The equation for the time period (high or low) is:

t=ln(5/3)*R*C

where R is either R8 or R5 and C is the capacitor C1.

Because you have diodes in the feedback and each resistor works on only one part of the cycle, that equation has to be used twice, once for R8 and once for R5, and the two times have to be added to get the entire time period for one cycle.

This means we have:

t1=ln(5/3)*R8*C1
and
t2=ln(5/3)*R5*C1

and the total time period is:
tp=t1+t2

and that's how the two time periods work together.

Note that in real life the op amp will have a limited output voltage less than the supply voltage. This will mean the times t1 and t2 will be a bit less than the simplified calculation above. With a 5v supply it could be as high as 20 percent less time because the output may be limited to only 3.5 to 4v max.

The way we get the first equation above is by starting with the equation for a charging capacitor and equate that to the two voltages that the other resistors produce with an op amp output of either high or low, then solve for t.

 

[tbr75]

Hello there tbr75,

The equation for the time period (high or low) is:

t=ln(5/3)*R*C

where R is either R8 or R5 and C is the capacitor C1.

Because you have diodes in the feedback and each resistor works on only one part of the cycle, that equation has to be used twice, once for R8 and once for R5, and the two times have to be added to get the entire time period for one cycle.

This means we have:

t1=ln(5/3)*R8*C1
and
t2=ln(5/3)*R5*C1

and the total time period is:
tp=t1+t2

and that's how the two time periods work together.

TASKS TO CARRY OUT:
1. Quote the timing post from "Note that in" up to and including "solve for t.".
2. Answer these questions from the timing post:
(a) What does C stand for in the equation for the time period?
(b) How are t1 and t2 combined to get the total time period?
(c) With a 5v supply, how much less time could t1 and t2 be than the simplified calculation gives?
The lines after this come from a different source than the timing post.

INFORMATION SUPPLIED:

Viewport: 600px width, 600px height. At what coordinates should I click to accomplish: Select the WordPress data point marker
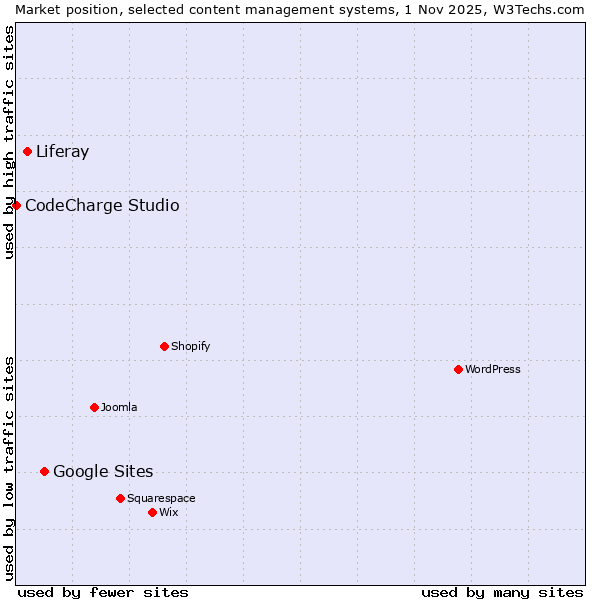tap(458, 370)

THE SOLUTIONS:
1.
Note that in real life the op amp will have a limited output voltage less than the supply voltage. This will mean the times t1 and t2 will be a bit less than the simplified calculation above. With a 5v supply it could be as high as 20 percent less time because the output may be limited to only 3.5 to 4v max.

The way we get the first equation above is by starting with the equation for a charging capacitor and equate that to the two voltages that the other resistors produce with an op amp output of either high or low, then solve for t.

2.
(a) The capacitor C1.
(b) They are added together: tp=t1+t2.
(c) As much as 20 percent less.